When it was put to him on RTÉ’s Morning Ireland this morning that the commision was not happy with this position, Mr Varadkar replied: “That’s not really for them to determine.
“This is legislation that was passed by the Oireachtas and, as far as the Oireachtas was concerned and the Government was concerned, we were clear this was going to apply to national accounts and to constituency accounts, not to branches of eight or nine.
“The situation is is that any significant donation no matter where it goes, whether it goes to a candidate or a branch or into the party centrally has to be declared.
“What we’re talking about is small branches, maybe student societies, maybe eight or nine members who pay their membership fee, put on a table quiz and do a church collection. They’re not in a position to be doing audited accounts and if SIPO really thinks that thousands of euros in donations are being funnelled through the Fianna Fáil cumann in Bohola or something like that they’ve really got it wrong.”

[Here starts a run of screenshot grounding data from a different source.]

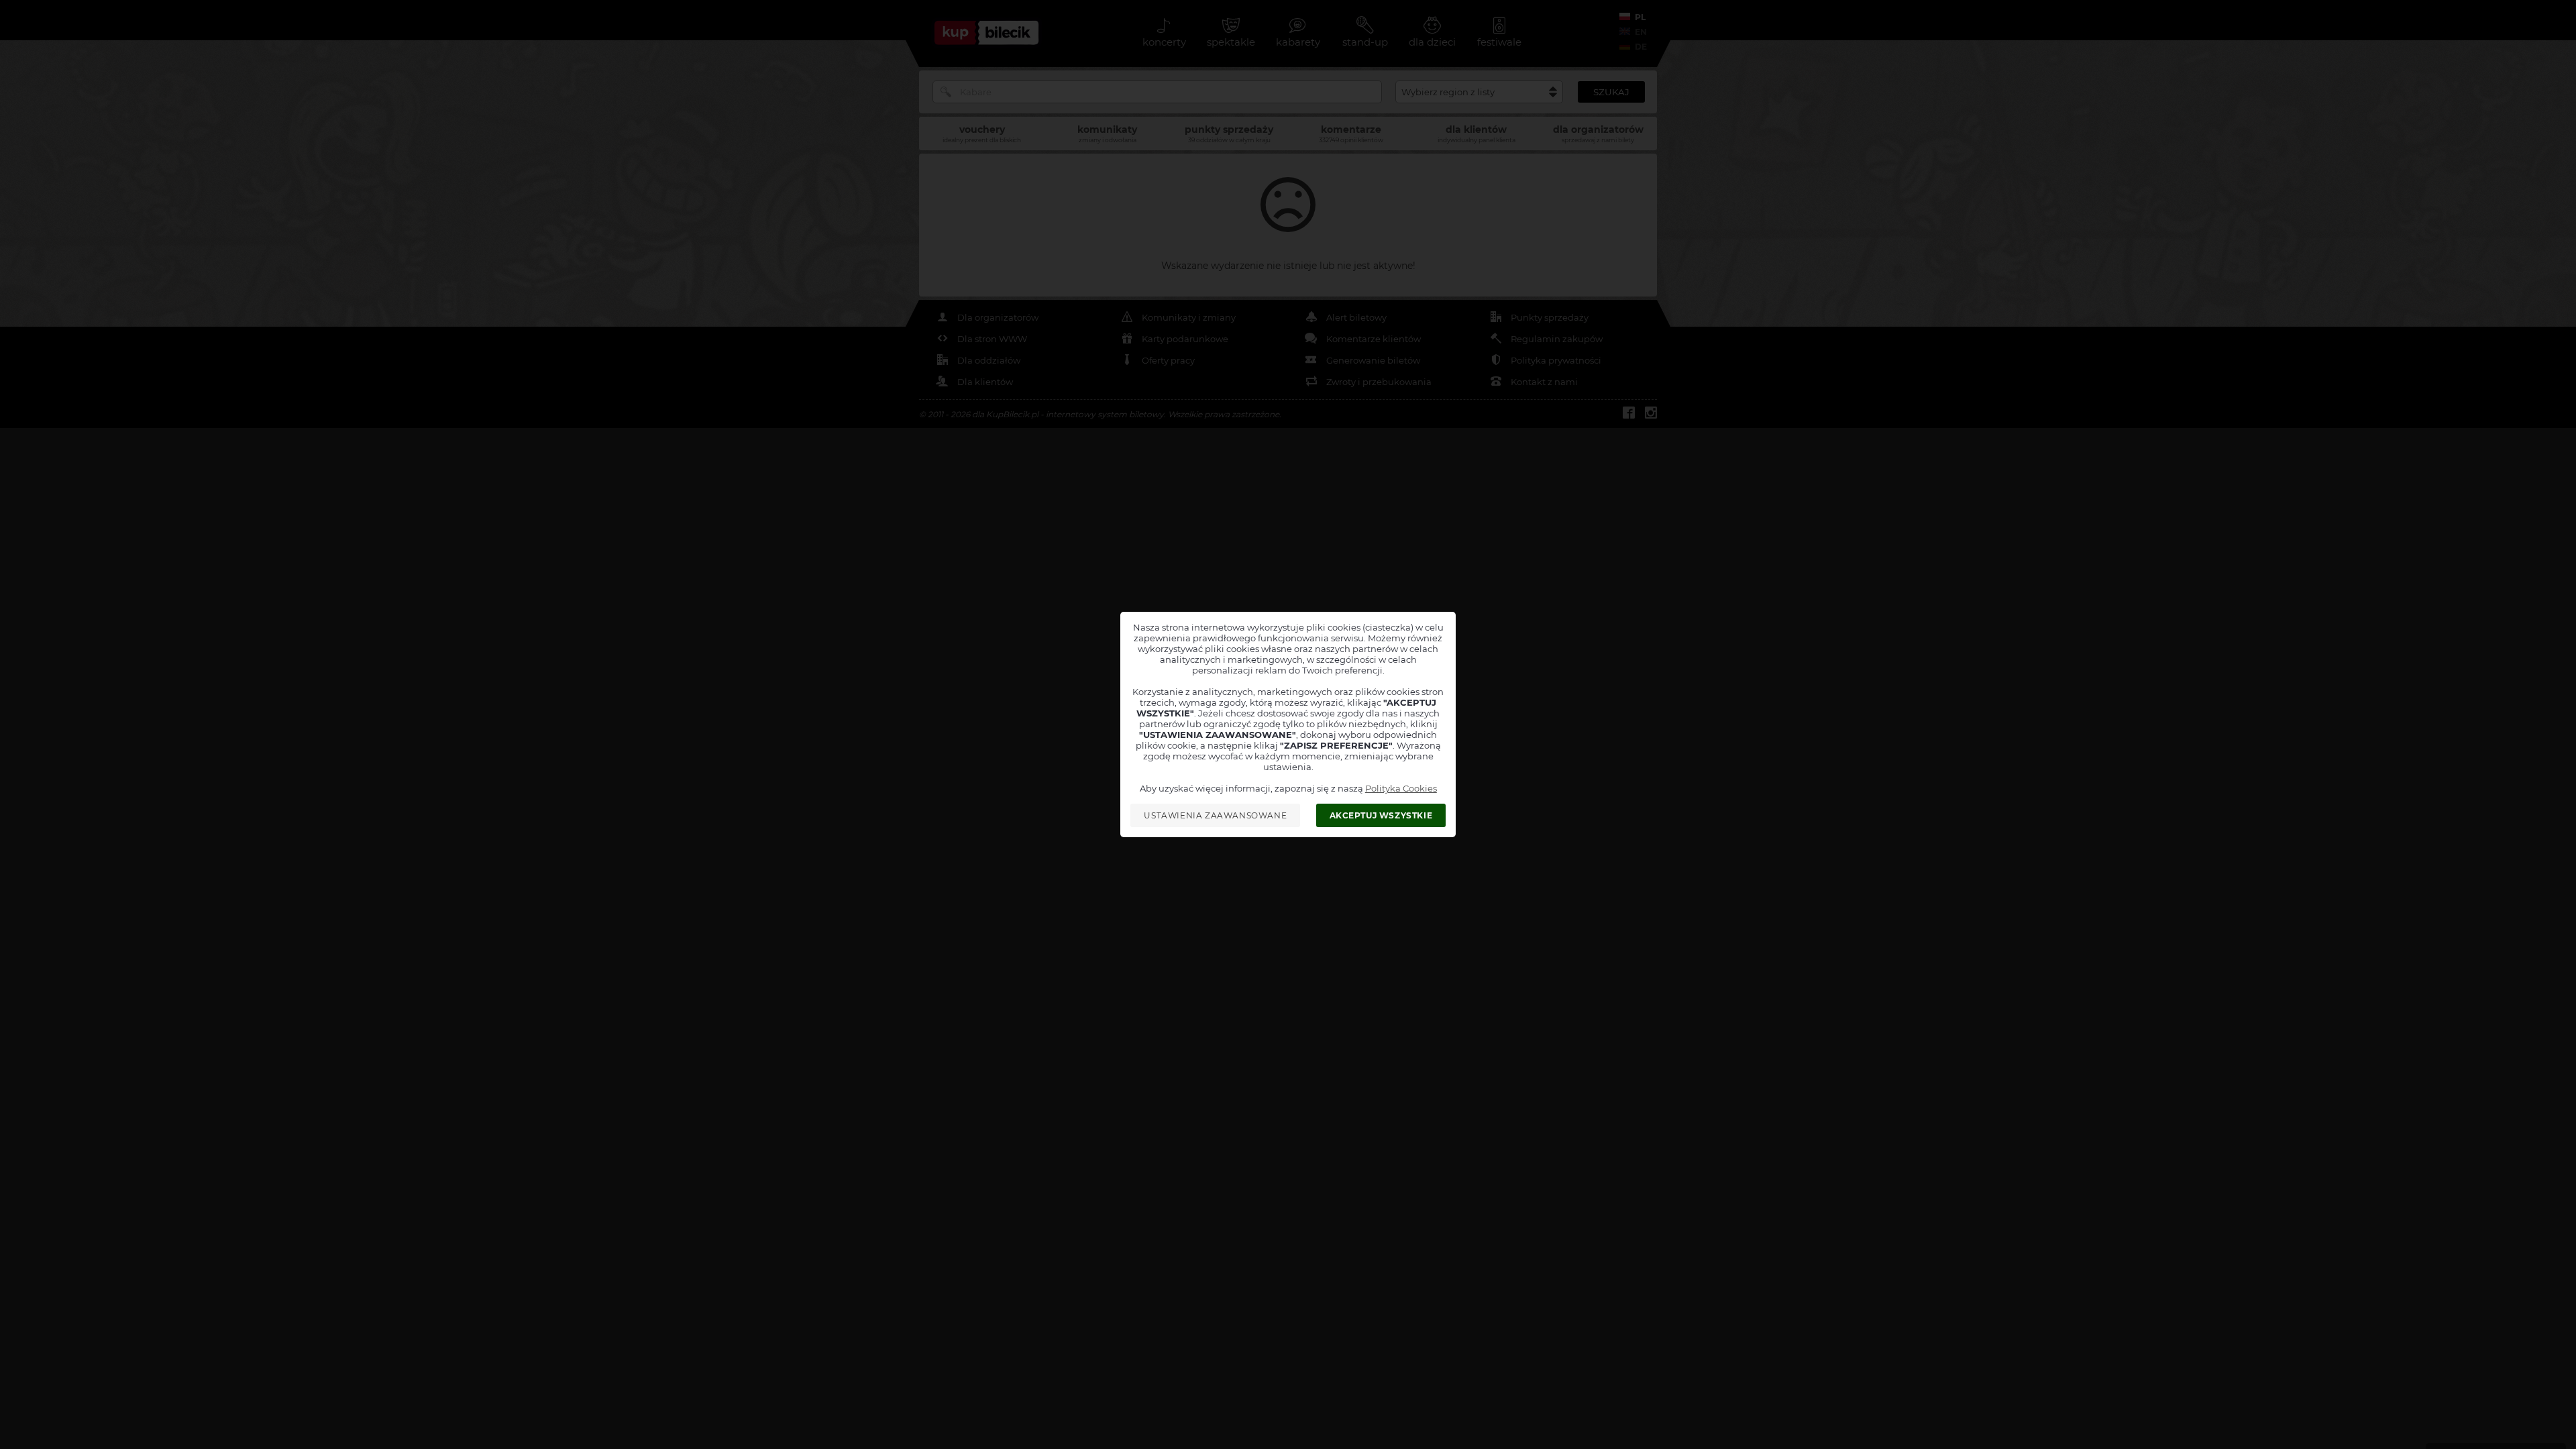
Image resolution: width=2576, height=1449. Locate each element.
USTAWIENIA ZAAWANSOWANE (1215, 815)
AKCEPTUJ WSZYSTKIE (1381, 815)
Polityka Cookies (1401, 788)
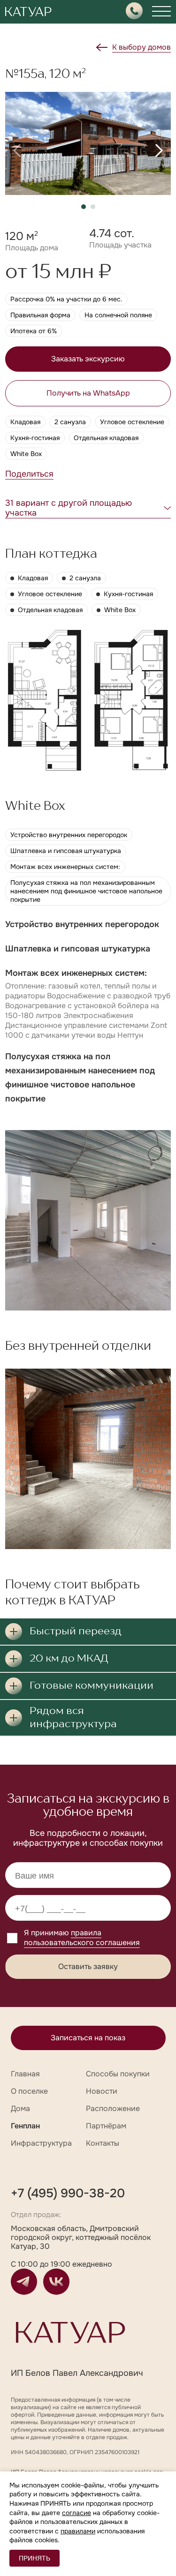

Mr Varadkar also commented on two vacancies which have arisen on the commission’s board. It emerged over the weekend that the commisison will not be able to advance its current investigations or initiate new ones after legal advice sought by it suggested that it requires its full complement of six board members to investigate allegations against politicians or political parties.
Mr Varadkar said the vacanies “only arose last week and they will be filled in the new year”.
Appointments to the board of the commission must be made by the Oireachtas on the recommendation of the Minister for Public Expenditure and Reform.
The Department has said Brendan Howlin is aware of the vacancies and would take steps to fill the posts by the end of January.